» Metin:
Önemli diğer bir soru ise, ülke ekonomisi açısından bu ürünün başarılı olma şansı nedir? Bu sorunun cevabını verirken öncelikle benzer bir ürün olan kur korumalı mevduatın başarısına bakmak gerekir. Kur korumalı mevduat ürününün açıklandığı dönemde ilk aşamada mevcut seviyesinden önemli oranda gerileyen kur, aradan geçen zamana baktığımızda tekrar 18 TL civarında olan zirve seviyelerine yaklaşmaktadır. İkincisi kurdaki çıkış bir süreliğine kontrol altına alınmış olsa da enflasyon düşmemiş tam tersine kontrolden çıkmış görünmektedir. Buna karşılık kurdaki artışlara bağlı olarak ürün kamuya çok ciddi bir ödeme yükü getirmiş ve getirmeye devam etmektedir.

» Yapılacaklar:
1 > Kur korumalı mevduat hakkındaki metne göre şu soruları cevaplayın:
(a) Değerlendirilen ürüne benzer olarak hangi ürün gösteriliyor?
(b) Kur, zirve seviyesi olarak hangi değere yeniden yaklaşıyor?
(c) Kurdaki çıkış kontrol altına alındıktan sonra enflasyonda ne oldu?
2 > Kur korumalı mevduat hakkındaki metinde, ürün açıklandıktan sonra kurda, enflasyonda ve kamu üzerinde görülen gelişmelerin hepsini sıralayın.
Yalnızca metindeki bilgilere dayanın.

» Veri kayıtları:
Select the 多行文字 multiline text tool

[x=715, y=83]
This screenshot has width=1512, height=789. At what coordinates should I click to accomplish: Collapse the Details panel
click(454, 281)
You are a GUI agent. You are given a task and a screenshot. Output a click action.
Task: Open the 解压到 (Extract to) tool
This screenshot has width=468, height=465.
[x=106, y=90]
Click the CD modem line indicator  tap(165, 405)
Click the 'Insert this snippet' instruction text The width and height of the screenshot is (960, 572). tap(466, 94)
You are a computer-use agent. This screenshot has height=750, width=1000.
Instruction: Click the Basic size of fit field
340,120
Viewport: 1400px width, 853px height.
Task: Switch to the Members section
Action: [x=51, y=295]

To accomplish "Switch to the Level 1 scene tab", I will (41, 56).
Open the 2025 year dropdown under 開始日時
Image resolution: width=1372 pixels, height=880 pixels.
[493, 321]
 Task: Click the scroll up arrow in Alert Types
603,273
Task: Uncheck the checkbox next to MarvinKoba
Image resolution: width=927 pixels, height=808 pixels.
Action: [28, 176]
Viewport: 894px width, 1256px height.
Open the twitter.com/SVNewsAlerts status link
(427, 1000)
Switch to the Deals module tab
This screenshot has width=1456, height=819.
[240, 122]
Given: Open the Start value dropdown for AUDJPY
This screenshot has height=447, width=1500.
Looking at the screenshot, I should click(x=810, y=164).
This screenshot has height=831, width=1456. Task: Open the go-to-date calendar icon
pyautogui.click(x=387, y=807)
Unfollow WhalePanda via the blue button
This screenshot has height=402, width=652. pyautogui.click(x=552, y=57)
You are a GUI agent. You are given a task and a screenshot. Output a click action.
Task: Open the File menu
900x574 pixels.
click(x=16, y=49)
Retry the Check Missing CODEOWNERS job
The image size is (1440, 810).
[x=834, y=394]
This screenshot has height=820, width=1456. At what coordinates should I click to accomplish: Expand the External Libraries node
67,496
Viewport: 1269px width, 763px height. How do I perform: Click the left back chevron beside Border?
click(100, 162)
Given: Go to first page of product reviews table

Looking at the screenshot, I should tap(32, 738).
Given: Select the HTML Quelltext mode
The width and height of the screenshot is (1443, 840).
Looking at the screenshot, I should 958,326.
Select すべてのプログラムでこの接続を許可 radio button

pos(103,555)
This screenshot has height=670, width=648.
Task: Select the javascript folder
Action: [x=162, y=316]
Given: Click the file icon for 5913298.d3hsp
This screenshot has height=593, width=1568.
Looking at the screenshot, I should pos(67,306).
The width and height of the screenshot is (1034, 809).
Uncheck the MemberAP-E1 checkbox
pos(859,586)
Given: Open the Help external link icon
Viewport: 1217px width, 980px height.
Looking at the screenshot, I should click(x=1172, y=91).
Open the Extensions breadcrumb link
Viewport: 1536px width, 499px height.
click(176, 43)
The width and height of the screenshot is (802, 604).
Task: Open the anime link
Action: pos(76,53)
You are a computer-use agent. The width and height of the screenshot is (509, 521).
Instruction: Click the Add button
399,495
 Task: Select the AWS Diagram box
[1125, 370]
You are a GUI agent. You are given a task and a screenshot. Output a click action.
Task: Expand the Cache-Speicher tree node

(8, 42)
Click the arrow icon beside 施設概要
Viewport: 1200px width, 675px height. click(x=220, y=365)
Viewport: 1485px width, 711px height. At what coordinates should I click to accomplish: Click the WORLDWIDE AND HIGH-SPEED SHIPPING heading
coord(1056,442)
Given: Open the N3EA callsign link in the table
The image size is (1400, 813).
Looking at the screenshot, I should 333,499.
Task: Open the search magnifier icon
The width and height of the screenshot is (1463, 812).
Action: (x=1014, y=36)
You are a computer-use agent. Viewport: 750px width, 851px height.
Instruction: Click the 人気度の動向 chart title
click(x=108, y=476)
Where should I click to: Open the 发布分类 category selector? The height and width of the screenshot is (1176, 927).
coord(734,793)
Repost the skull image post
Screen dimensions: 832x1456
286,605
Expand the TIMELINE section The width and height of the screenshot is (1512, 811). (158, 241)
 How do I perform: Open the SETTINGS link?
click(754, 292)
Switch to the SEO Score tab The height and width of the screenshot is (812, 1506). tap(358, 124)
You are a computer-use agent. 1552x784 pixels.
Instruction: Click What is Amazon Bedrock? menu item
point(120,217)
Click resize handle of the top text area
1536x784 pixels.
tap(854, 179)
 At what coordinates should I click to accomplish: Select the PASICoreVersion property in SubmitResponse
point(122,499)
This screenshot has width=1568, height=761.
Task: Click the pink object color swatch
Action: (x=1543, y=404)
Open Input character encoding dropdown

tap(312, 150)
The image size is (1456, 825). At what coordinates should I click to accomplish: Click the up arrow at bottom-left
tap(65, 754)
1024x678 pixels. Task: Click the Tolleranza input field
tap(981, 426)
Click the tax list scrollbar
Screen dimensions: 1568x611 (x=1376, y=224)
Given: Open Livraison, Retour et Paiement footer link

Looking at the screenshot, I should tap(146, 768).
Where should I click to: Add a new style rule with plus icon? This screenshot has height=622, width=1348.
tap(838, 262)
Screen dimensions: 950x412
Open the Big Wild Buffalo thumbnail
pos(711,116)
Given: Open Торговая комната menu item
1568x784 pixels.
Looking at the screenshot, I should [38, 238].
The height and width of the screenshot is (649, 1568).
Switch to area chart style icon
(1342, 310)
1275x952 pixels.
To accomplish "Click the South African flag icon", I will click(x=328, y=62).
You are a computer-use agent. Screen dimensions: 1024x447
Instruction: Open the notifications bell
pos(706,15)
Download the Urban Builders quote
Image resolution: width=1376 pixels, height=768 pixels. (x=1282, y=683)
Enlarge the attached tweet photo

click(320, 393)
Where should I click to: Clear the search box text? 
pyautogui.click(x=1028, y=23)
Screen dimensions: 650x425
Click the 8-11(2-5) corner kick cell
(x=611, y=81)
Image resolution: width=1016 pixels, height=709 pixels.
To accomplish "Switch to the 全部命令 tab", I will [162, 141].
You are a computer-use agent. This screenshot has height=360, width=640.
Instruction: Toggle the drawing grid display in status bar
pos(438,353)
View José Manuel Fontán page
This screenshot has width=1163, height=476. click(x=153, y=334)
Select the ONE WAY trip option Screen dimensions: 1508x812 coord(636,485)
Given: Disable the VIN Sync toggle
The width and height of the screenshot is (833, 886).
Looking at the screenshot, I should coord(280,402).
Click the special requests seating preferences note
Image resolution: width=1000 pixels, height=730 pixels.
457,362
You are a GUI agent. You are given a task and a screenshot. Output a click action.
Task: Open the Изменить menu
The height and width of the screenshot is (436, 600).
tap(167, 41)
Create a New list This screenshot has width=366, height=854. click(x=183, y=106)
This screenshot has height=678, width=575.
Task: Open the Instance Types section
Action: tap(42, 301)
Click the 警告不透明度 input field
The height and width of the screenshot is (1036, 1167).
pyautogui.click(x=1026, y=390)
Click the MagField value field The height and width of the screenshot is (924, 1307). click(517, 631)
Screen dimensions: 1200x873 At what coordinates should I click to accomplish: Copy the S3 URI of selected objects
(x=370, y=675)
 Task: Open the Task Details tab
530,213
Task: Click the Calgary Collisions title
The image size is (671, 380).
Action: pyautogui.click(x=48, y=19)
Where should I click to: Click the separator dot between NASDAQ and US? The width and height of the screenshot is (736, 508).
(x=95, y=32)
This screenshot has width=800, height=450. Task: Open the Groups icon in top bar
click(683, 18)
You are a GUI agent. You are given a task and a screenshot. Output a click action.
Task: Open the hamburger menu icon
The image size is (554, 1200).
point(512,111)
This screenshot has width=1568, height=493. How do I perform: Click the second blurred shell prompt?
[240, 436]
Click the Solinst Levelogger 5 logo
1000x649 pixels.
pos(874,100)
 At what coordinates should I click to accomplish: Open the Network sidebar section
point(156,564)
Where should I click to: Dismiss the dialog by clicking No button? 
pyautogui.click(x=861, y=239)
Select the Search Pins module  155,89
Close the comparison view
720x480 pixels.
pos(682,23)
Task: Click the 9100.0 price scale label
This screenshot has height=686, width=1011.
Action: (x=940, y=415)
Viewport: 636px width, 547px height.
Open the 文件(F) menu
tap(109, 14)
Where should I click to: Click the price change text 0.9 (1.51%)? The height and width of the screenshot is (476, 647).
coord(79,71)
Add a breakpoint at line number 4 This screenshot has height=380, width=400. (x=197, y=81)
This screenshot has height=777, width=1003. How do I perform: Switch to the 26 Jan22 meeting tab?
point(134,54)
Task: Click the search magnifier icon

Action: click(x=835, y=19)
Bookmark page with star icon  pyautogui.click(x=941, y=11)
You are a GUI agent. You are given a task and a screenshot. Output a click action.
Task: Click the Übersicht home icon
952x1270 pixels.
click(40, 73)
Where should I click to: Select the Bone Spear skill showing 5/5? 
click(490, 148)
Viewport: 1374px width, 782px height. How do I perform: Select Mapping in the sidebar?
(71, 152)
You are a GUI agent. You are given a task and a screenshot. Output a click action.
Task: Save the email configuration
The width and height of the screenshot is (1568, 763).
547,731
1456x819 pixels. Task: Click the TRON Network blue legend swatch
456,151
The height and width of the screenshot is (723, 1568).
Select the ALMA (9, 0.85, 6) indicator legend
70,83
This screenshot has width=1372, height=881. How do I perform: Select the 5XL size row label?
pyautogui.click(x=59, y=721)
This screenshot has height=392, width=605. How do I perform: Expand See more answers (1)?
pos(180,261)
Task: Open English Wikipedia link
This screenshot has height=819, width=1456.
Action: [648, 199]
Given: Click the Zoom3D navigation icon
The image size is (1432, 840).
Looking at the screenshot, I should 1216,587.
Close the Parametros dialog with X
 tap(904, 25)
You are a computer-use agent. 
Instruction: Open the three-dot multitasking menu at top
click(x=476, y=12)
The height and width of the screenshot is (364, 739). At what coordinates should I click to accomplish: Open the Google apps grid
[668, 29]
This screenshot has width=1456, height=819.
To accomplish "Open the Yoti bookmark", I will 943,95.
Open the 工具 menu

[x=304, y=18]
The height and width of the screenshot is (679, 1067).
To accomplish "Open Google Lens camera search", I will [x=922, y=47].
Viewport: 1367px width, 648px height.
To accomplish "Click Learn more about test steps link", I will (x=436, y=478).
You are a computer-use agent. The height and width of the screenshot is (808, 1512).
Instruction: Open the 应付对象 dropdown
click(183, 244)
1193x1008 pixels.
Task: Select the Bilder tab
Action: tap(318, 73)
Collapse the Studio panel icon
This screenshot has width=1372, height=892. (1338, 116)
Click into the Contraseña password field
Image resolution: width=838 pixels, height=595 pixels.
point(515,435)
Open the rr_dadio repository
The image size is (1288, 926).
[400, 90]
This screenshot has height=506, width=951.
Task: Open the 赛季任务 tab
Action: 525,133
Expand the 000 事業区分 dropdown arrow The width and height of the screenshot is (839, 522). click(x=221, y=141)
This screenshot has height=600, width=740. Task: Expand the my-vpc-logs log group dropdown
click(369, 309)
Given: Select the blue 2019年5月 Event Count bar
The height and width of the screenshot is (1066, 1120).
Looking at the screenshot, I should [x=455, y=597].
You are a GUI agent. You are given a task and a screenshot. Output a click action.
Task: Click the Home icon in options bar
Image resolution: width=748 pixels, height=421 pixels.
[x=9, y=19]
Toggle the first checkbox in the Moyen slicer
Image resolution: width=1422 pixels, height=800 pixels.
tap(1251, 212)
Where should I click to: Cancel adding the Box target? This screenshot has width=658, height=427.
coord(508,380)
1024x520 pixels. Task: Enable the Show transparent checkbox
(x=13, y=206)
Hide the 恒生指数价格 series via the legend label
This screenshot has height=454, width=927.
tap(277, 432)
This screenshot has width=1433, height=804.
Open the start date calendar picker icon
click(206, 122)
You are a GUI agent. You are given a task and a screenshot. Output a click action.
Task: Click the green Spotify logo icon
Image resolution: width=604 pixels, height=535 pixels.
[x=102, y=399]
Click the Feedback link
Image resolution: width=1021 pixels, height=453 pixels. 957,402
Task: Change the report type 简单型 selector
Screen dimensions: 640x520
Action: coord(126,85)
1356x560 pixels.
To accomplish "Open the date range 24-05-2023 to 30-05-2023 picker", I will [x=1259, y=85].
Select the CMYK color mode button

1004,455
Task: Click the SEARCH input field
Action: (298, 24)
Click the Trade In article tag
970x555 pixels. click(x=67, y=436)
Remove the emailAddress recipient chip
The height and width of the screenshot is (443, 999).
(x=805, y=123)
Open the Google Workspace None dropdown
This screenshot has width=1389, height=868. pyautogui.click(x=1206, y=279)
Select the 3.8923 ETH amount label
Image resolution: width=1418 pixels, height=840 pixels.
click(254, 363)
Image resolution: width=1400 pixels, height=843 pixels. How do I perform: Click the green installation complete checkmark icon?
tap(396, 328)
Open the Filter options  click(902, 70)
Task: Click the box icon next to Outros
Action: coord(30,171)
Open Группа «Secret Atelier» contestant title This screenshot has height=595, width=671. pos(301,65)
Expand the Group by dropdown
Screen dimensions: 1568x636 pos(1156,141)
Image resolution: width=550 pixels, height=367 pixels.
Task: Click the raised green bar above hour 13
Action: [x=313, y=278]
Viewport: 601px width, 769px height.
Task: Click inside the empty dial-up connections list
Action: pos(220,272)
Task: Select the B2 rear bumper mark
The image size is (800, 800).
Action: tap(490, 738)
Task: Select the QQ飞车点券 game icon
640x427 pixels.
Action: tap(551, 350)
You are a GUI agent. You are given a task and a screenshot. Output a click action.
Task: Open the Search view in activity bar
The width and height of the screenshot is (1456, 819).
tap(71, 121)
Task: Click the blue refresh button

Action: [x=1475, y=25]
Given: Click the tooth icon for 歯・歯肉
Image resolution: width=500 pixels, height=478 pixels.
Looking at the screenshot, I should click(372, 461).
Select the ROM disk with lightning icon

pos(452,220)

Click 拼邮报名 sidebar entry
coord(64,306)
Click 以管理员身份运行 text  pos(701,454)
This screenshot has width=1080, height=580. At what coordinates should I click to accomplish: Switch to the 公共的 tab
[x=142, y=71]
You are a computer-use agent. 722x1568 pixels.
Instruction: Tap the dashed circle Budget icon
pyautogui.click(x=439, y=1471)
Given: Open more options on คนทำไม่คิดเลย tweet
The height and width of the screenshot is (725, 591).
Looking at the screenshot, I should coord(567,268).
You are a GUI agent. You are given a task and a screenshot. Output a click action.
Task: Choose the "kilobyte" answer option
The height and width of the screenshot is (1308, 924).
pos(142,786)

» Alıştırma sonuçları:
1 >
(a) Kur korumalı mevduat.
(b) 18 TL civarındaki zirve seviyesine.
(c) Enflasyon düşmedi; tam tersine kontrolden çıkmış görünüyor.

2 >
- Kur, ilk aşamada mevcut seviyesinden önemli oranda geriledi.
- Kur, aradan geçen zamanda 18 TL civarındaki zirve seviyelerine yeniden yaklaşıyor.
- Enflasyon düşmedi; tam tersine kontrolden çıkmış görünüyor.
- Ürün, kurdaki artışlara bağlı olarak kamuya çok ciddi bir ödeme yükü getirdi ve getirmeye devam ediyor.